[Data for this exercise — start]

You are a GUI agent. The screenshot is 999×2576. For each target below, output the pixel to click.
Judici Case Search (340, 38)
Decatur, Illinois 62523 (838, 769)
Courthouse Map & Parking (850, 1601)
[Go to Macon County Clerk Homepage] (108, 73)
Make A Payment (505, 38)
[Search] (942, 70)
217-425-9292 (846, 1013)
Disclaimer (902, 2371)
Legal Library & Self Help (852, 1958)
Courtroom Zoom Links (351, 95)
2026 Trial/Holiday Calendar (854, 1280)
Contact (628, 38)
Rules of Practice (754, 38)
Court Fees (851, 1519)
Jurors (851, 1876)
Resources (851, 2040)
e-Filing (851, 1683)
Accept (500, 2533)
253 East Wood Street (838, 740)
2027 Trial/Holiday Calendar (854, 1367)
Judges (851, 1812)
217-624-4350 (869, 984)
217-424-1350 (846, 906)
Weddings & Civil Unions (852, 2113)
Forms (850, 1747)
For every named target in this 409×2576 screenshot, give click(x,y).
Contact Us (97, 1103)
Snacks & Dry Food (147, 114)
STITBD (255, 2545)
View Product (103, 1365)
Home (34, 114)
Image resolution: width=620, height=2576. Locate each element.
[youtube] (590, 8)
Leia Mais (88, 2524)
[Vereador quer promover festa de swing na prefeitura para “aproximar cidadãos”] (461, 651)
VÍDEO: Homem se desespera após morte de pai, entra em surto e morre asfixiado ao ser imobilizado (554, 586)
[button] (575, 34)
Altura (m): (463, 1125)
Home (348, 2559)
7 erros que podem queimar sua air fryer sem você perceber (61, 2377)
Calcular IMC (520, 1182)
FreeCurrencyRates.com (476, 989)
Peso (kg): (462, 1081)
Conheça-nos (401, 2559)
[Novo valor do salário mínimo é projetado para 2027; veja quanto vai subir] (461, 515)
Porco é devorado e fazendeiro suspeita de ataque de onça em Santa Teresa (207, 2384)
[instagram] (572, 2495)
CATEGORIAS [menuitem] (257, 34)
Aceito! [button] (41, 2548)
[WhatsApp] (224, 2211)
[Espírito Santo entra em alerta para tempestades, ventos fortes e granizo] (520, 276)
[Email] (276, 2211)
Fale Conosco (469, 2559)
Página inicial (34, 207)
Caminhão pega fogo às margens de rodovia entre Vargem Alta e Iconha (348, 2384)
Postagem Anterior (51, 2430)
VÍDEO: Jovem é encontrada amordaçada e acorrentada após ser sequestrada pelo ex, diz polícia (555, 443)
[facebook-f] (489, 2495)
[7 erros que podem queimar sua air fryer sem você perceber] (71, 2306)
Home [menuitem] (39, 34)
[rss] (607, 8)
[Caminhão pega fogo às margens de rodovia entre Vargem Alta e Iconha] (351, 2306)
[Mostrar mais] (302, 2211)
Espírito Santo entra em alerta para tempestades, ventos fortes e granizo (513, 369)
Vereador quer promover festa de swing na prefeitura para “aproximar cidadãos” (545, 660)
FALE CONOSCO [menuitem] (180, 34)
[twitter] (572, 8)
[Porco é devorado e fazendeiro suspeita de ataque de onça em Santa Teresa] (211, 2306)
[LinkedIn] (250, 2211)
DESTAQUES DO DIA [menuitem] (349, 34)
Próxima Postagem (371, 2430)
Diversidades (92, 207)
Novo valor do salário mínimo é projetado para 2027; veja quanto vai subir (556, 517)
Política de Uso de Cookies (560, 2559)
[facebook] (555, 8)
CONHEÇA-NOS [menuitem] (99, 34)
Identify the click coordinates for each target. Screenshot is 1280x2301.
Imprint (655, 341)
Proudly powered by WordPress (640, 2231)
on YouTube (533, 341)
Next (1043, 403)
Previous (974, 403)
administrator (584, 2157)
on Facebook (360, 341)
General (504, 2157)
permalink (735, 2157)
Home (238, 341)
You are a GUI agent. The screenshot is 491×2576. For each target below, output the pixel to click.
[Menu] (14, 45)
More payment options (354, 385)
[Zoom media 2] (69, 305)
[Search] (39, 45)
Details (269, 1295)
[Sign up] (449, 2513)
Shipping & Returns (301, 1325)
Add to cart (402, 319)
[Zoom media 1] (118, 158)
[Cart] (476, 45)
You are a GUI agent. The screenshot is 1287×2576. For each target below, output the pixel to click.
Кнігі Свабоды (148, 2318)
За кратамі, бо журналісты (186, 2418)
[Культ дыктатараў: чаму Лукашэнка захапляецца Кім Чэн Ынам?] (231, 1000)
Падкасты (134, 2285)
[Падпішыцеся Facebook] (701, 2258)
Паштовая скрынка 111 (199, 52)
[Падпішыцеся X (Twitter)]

[Data for this exercise — finish]

Set down exactly the lines of the data above, beginning with the line that has "subir (556, 517)" and ending with the line that has "Imprint (655, 341)", and no others.

Novo valor do salário mínimo é projetado para 2027; veja quanto vai subir (556, 517)
Política de Uso de Cookies (560, 2559)
[facebook] (555, 8)
CONHEÇA-NOS [menuitem] (99, 34)
Identify the click coordinates for each target. Screenshot is 1280x2301.
Imprint (655, 341)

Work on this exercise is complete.